- DATA:
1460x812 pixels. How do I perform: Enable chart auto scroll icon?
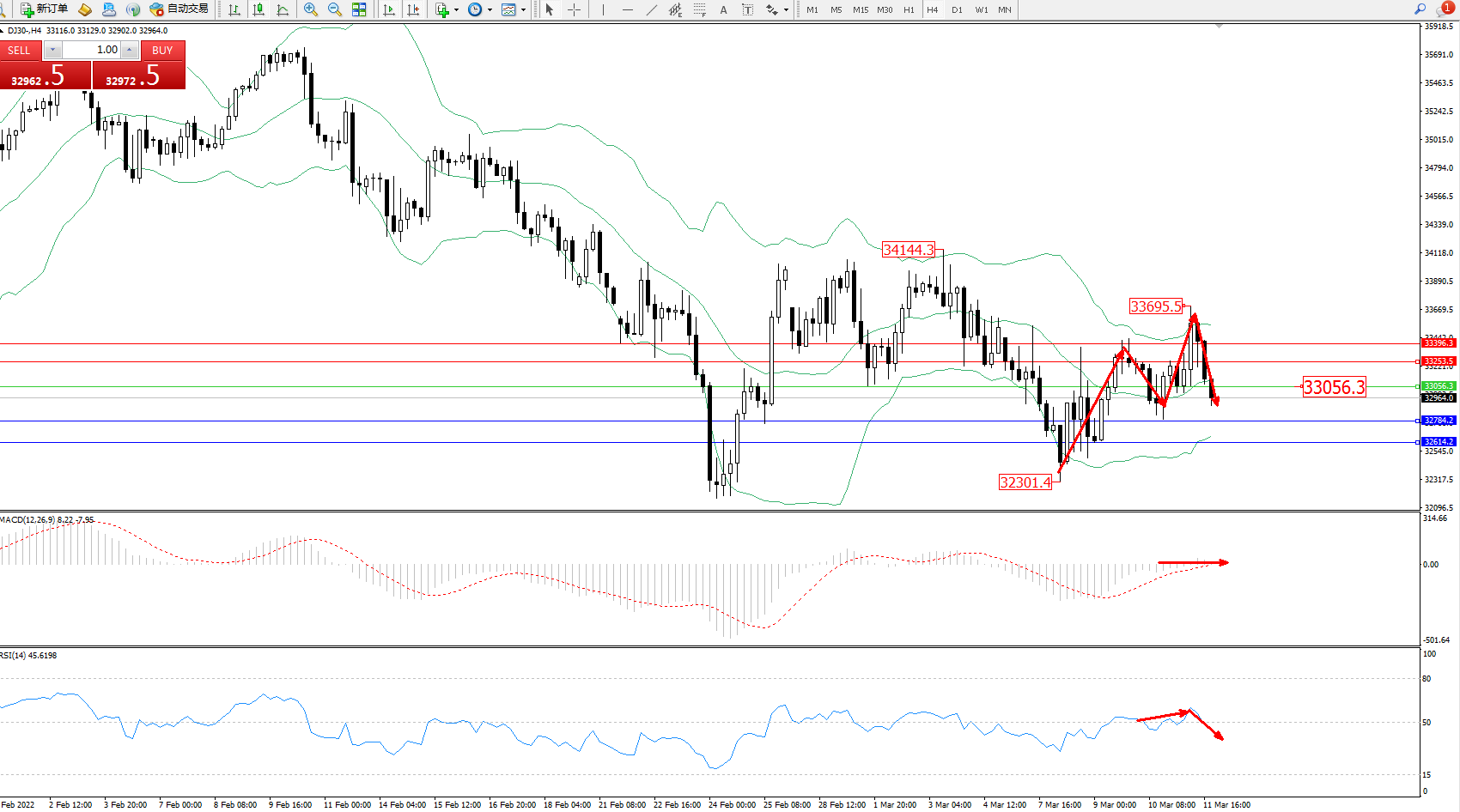tap(389, 9)

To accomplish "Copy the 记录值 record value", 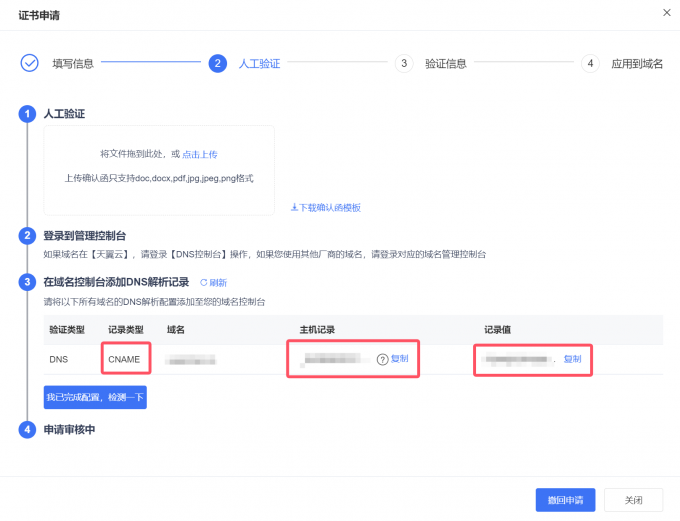I will [x=572, y=359].
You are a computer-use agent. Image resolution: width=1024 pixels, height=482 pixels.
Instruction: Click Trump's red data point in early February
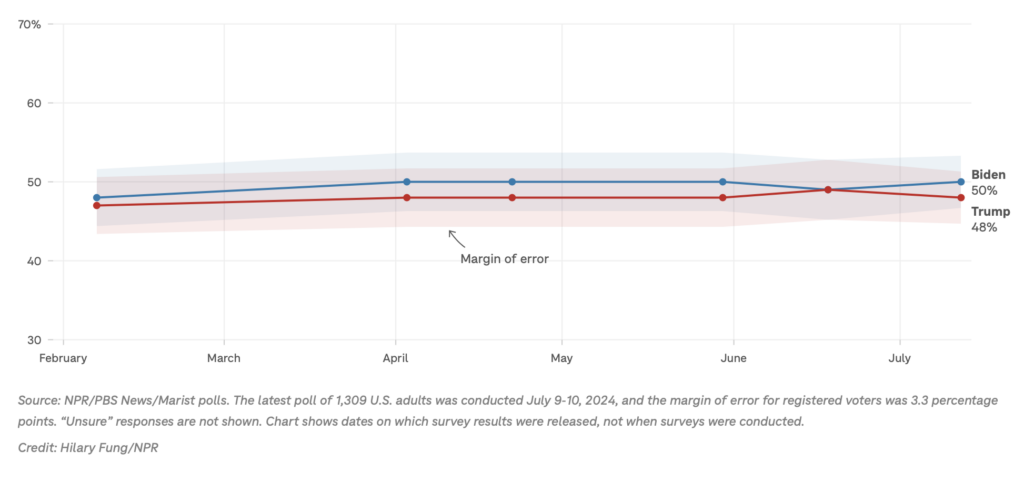[x=97, y=205]
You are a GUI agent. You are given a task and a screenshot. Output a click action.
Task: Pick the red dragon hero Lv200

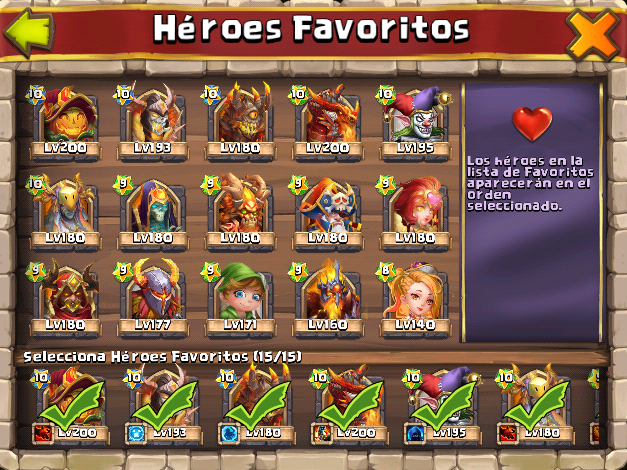tap(328, 122)
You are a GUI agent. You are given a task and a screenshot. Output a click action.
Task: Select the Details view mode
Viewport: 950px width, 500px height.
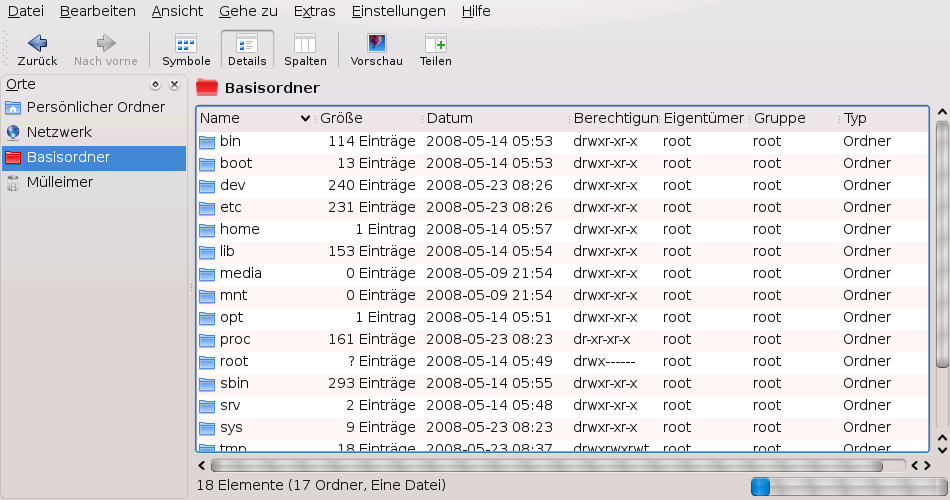click(247, 43)
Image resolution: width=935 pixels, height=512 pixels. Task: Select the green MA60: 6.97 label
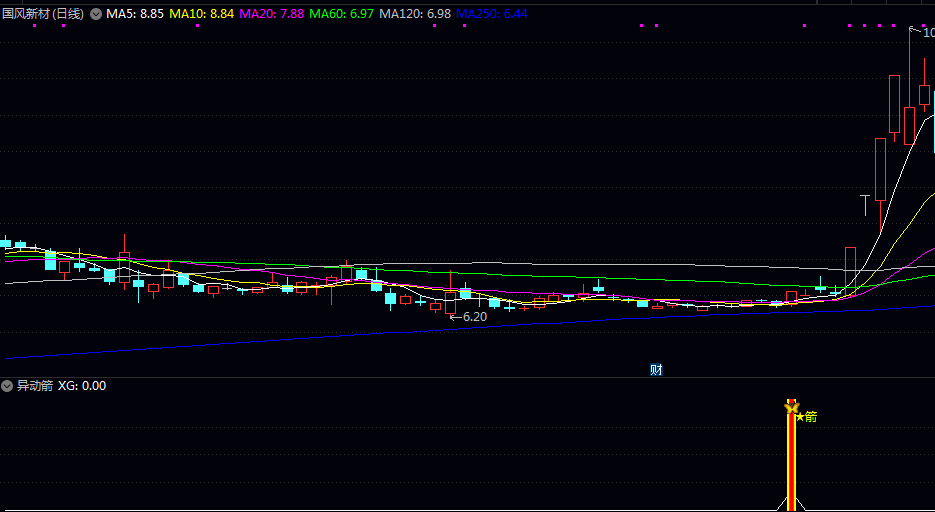point(342,14)
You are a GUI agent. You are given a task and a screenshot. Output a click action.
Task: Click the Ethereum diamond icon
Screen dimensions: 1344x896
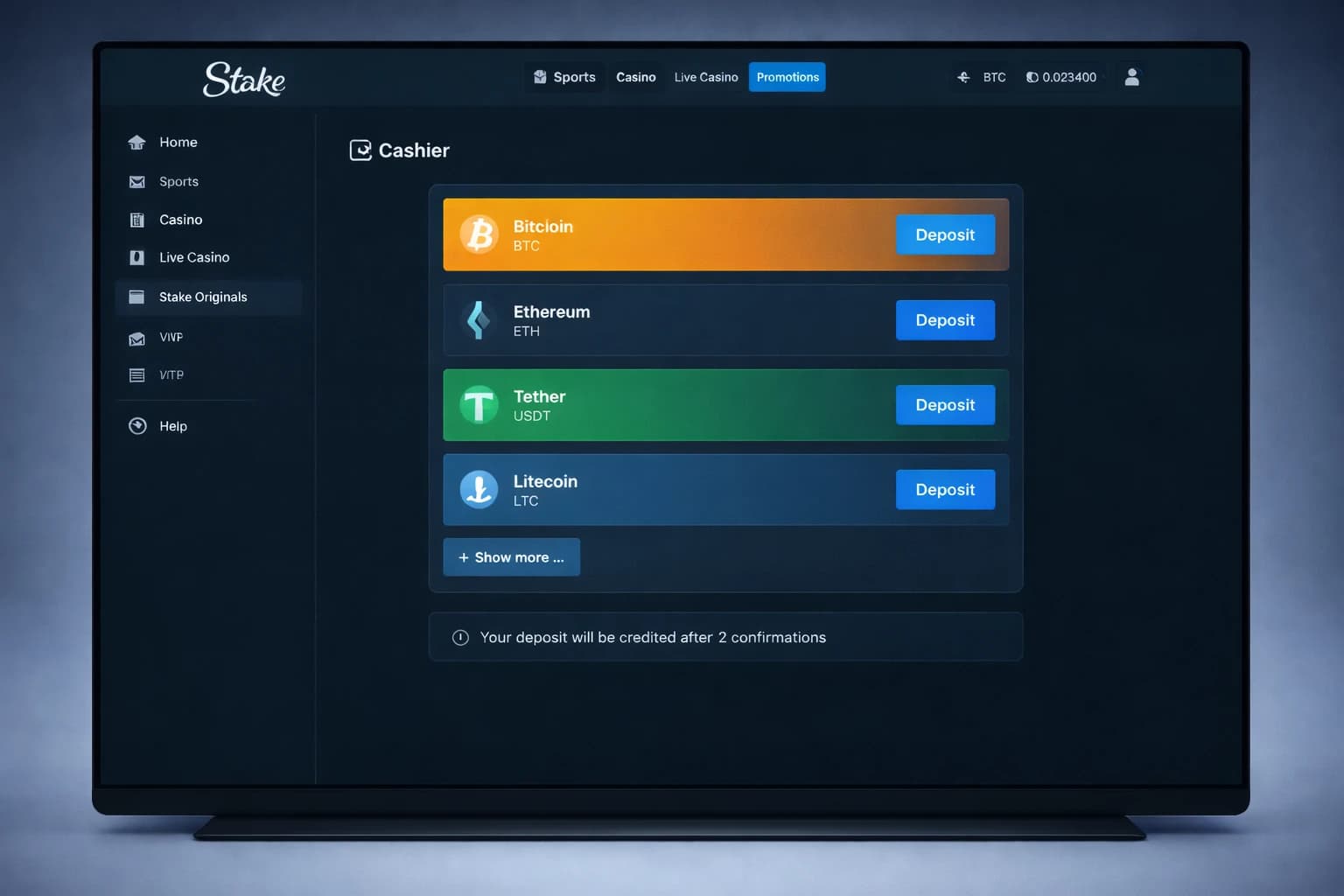point(479,320)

- WHAT YOU SHOULD DO: Please return exactly the lines from the one containing "Task: Click the Ethereum diamond icon" through the end of the material above, both ends included, but not the pictures.

- YOUR RESPONSE:
Task: Click the Ethereum diamond icon
Screen dimensions: 1344x896
point(479,320)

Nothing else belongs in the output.